Vous pensez être bien protégés ? Vous avez pris toutes les dipositions nécessaires pour installer un contrôle parental efficace ? Votre ordinateur est installé dans le salon à la vue de tous ? Ne vous faites pas de soucis pour vos enfants... Au jour d'aujourd'hui il existe de très beaux téléphones portables avec une excellente qualité d'image. Et que croyez vous que les collègiens enregistrent dessus pour montrer à leurs copains ? Le « monde fabuleux des Bisounours » ? Malheureusement vous ne pouvez pas y échapper ! Vous ne pouvez que reculer le moment où vos enfants auront accès à la pornographie et limiter ce qu'ils verront (ce qui est déjà beaucoup).
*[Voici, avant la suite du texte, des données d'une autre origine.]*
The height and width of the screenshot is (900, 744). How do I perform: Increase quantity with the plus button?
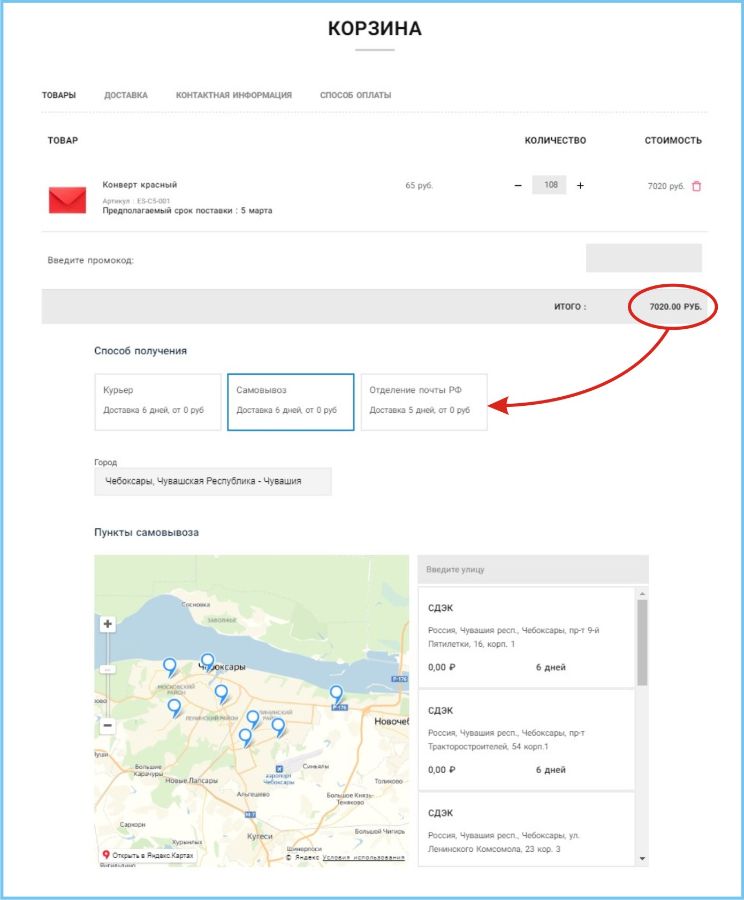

Sachez que dès la classe de cinquième, y compris en milieu rural, la quasi totalité des élèves a déjà été confrontée à de telles images, quand ce n'est pas beaucoup plus tôt. Pour l'exemple, et même si cela reste encore isolé, les services de police sont dorénavant amenés à traiter des actes sexuels (notamment fellation ou cunnilingus) commis par des enfants scolarisés en primaire... Et comment ces enfants en sont ils arrivés là ? Ils l'ont inventé ? Ils en ont ressenti le besoin ? Non, ils l'ont vu ! Voire pire car certains l'ont carrément subi... Et comme une petite fille l'expliquait très bien : « tout le monde fait ça ! »


Pour l'exemple voici un article de presse édifiant (cliquer) parmi tant d'autres démontrant que le problème est partout le même et nous concerne tous. Avec une telle "éducation", il est manifeste que la machine à fabriquer des victimes est en marche... Pour information, cet article a été rédigé après la présente page et conforte malheureusement les propos ci-dessus.
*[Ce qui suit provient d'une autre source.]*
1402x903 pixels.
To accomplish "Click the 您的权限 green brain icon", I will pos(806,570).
Une seule solution : Informer pour responsabiliser

Alors quelle solution pour vos enfants ? Interdire ? Difficile... A moins de vivre dans une grotte en Ardèche ils passeront outre (même s'il faut quand même tout mettre en oeuvre pour leur éviter au maximun l'accès à de telles vidéos). Ce qu'il faut surtout c'est les informer ! Il est de votre devoir de le faire. Il ne faut pas avoir de tabous dans vos conversations avec eux. Sachez que quoi qu'il arrive ils ont vu ces images. Ne les laissez pas seuls avec ces dernières. Expliquez leur que ce n'est pas naturel. Expliquez leur qu'une femme normalement constituée ne peut pas prendre de plaisir dans la majorité des vidéos qu'ils ont vues. Dites leur que ce sont des actrices qui simulent ou même parfois d'authentiques victimes qui n'ont pas eu le choix de se retrouver à tourner dans de tels films. Expliquez leur qu'en les regardant ils favorisent l'industrie pornographique, qui peut bien sûr être légale, mais également être illégale avec des femmes ou des enfants qui sont de véritables esclaves sexuels. Expliquez leur que les relations intimes entre deux personnes c'est normalement un moment de partage, de tendresse, de confiance et de respect de l'un pour l'autre, ce qui est à l'opposé de ce qu'ils ont pu voir.

Nos jeunes ne sont pas pervers à la base. Lorsque j'interviens dans les collèges et lycées et que j'aborde le sujet, les retours sont toujours très positifs, la plupart y adhèrent pleinement ! Mais malheureusement je suis attristé de voir qu'ils me disent tous la même chose : « C'est la première fois qu'on nous dit ça. ». Evidemment ils ont déjà eu des informations sur la sexualité, mais personne ne leur dit jamais :
« On sait que vous avez déjà regardé de la pornographie. Personne ne vous jette la pierre d'avoir cherché à en voir, ce n'est pas anormal. Mais prenez du recul avec ce que vous avez vu, ce n'est pas une norme... Ce n'est pas la réalité des relations entre l'homme et la femme... Mesdemoiselles, vous n'êtes pas les choses de ces messieurs. Messieurs, respectez ces dames, elles le méritent. ».
Il est primordial que vous leur expliquiez cela ! Je vous assure qu'ils sont contents d'entendre un tel discours, les papiers anonymes que je leur demande de me transmettre à la fin de mes interventions en attestent. Cela les rassure et s'ils en prennent conscience, cela peut leur éviter par la suite de s'enfermer dans une sexualité dans laquelle ils ne se reconnaîtront pas forcément.